[Tasks to complete]
1. Render this sentence from the blog post on place and rural life into Spanish: "In this Oregon valley where I live, there are people who have never lived anywhere else, have barely been out of these hills."
2. Retype, character for character, the part of the blog post on place and rural life that opens with the words containing "1. I also love" and closes with "he also loves.".

[Text block]
⁂

I’ve only been here forty-two years, making me a piker in this rural community where some have always been here. Although I also grew up in a home on the edge of wilderness, it was not this one. None here knew me as a child, but my children have many who can say they knew them back then.

What I learned when we first came to this valley is that my family had come here when they left South Dakota for health reasons. One of the homes still standing had family who hosted them until they could get settled in another nearby community. I had distant relatives here that I had no idea. Does place draw us in ways we don't really know consciously?

Is place important to who we are? Some would say no and that we bring us with us wherever we go. Others know it's the core of their being. In this Oregon valley where I live, there are people who have never lived anywhere else, have barely been out of these hills. For some, their parents were born on the land they still occupy. Of those I met when we first arrived, many are now buried in the country cemetery above the church as are my parents and that of Ranch Boss'.

Times have changed-- yet in many ways not so much as we still do what we came here to do-- raise cattle and sheep, which we market as grassfed. I no longer buck bales but still love the land and its stories. I sought this life of ranching and despite its pain, sometimes tragedies, and the hard work, I feel blessed to have experienced a place so deeply as I have on the banks of this stream. Does being a country woman define me? Not totally, but it has been an important part of what has for most of my life.

The other thing that helps define us are our stories. I have one to share with my December blog in Sweethearts. It was told me, and I have also researched it. It's about one of those first families, settlers to the land on which I live today. 

My first book about a family and the journey west on the Oregon Trail. Round the Bend

My romances are historicals, contemporary, and paranormal 
with more about them at Rain Trueax 


  1. Reading your post made me think of the region of my birth with its timbers, streams and of course the Mighty Mississippi. Now I live in high plains desert. Both hold a special place in my heart. Place does make all the difference to me. Doris

    1. I also love high plains desert. Our second home is in the desert of Arizona, the land of saguaros. We live there a little under half a year. The drawback for me is loving two places so far apart.

  2. Your post reminded me so much of my home in Pennsylvania and the creek where I skated in the winter. Life in so many areas is the same yet different. I love seeing that beautiful fox that shows up across the street from me in the late night. The groundhog makes me smile. I'm glad I don't have a farm or the work that goes with it. I no longer want to much stalls or work that hard. Nature doesn't change very much unless man interferes. Thank you painting such vivid pictures.

    1. I stopped being able to do the farm work a few years back. My husband still does, but we are seeing an end ahead with our son taking over the place, which fortunately he also loves.

  3. A lovely post, Rain. My HUACHUCA TRILOGY books are set in Cochise County, AZ. Short trips in the early years became 6 week writing retreats in the mountains. Being there, capturing photos and memories fed my imagination and creativity. Place becomes a character by absorbing our souls.

  4. I so love that country also, Arletta. I have historicals and paranormal contemporary set in Arizona. So many beautiful spots. Those island mountains in Cochise county are wonderful.

⁂

[Data provided]
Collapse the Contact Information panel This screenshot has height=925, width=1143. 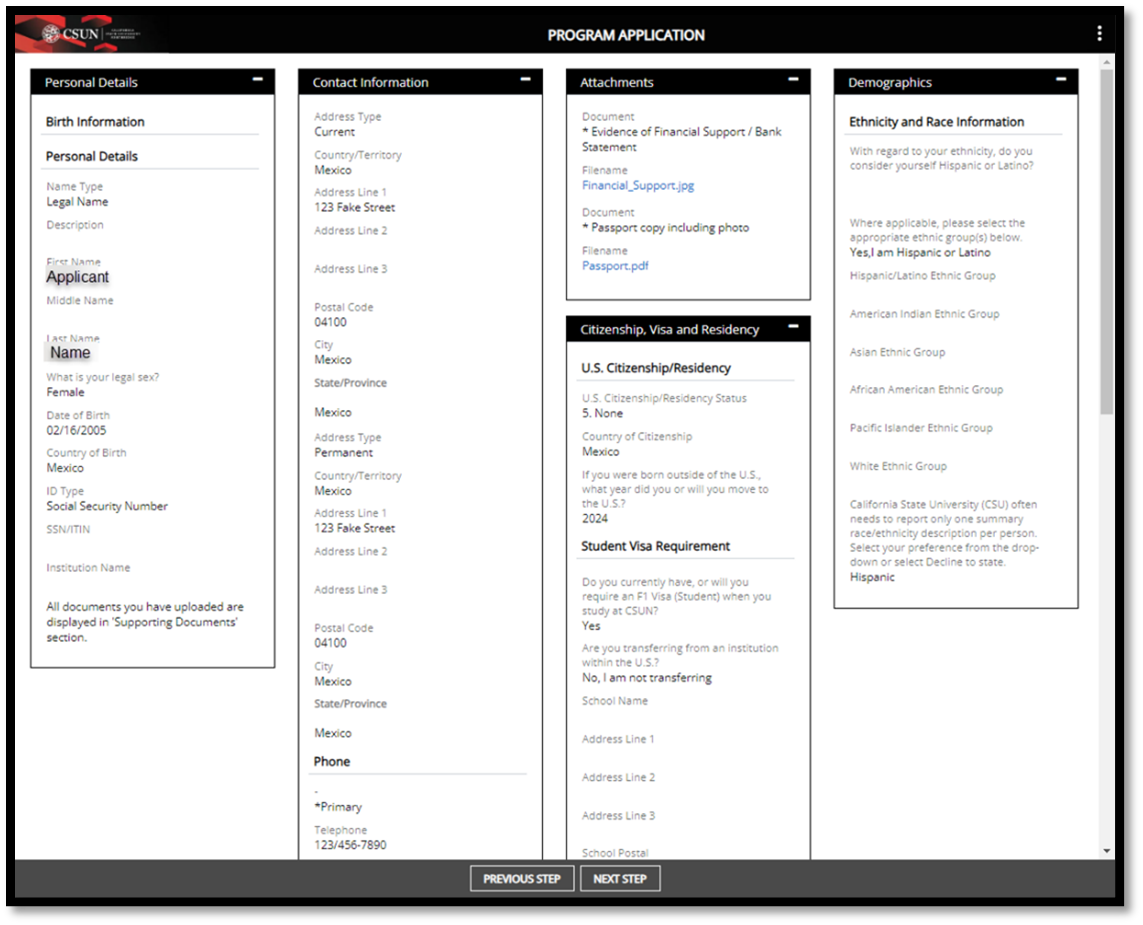pos(526,78)
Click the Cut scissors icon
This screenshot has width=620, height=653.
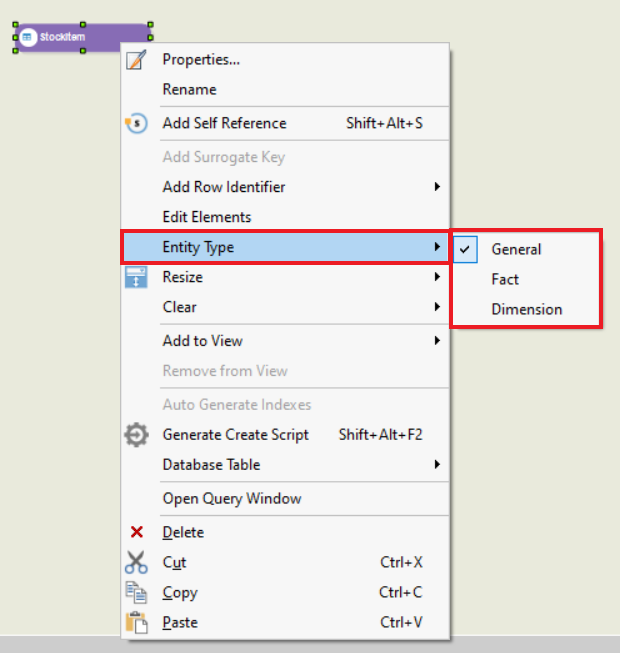click(x=136, y=562)
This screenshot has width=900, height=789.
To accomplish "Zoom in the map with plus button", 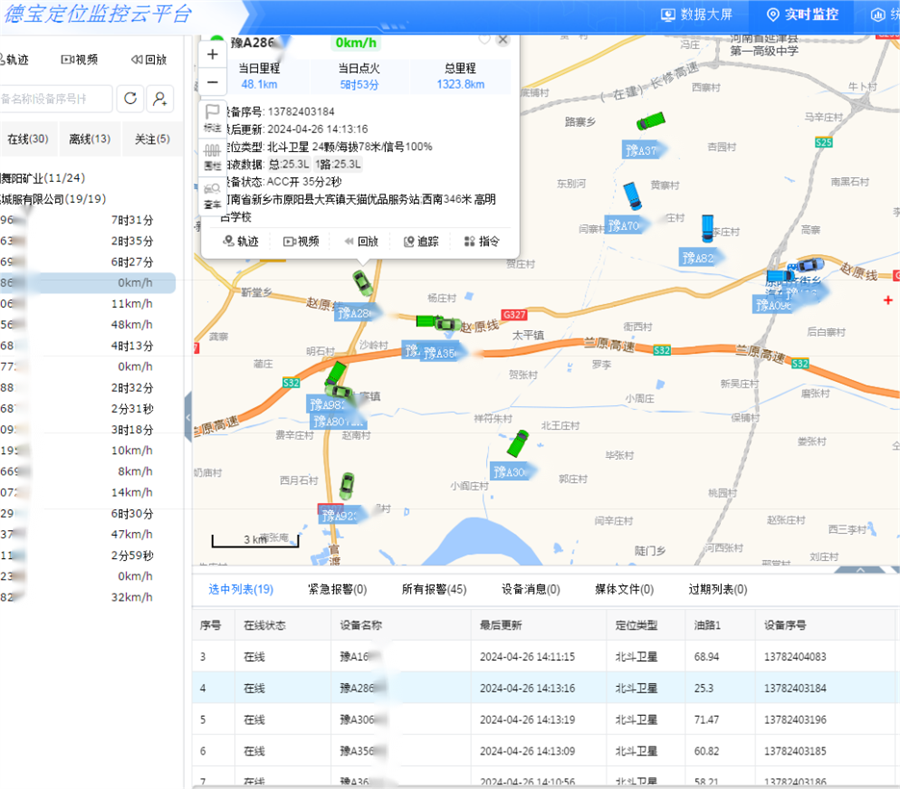I will 212,54.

⁂

[Full solutions]
1. En este valle de Oregón donde vivo, hay personas que nunca han vivido en ningún otro lugar, que apenas han salido de estas colinas.

2.
1. I also love high plains desert. Our second home is in the desert of Arizona, the land of saguaros. We live there a little under half a year. The drawback for me is loving two places so far apart.

  2. Your post reminded me so much of my home in Pennsylvania and the creek where I skated in the winter. Life in so many areas is the same yet different. I love seeing that beautiful fox that shows up across the street from me in the late night. The groundhog makes me smile. I'm glad I don't have a farm or the work that goes with it. I no longer want to much stalls or work that hard. Nature doesn't change very much unless man interferes. Thank you painting such vivid pictures.

    1. I stopped being able to do the farm work a few years back. My husband still does, but we are seeing an end ahead with our son taking over the place, which fortunately he also loves.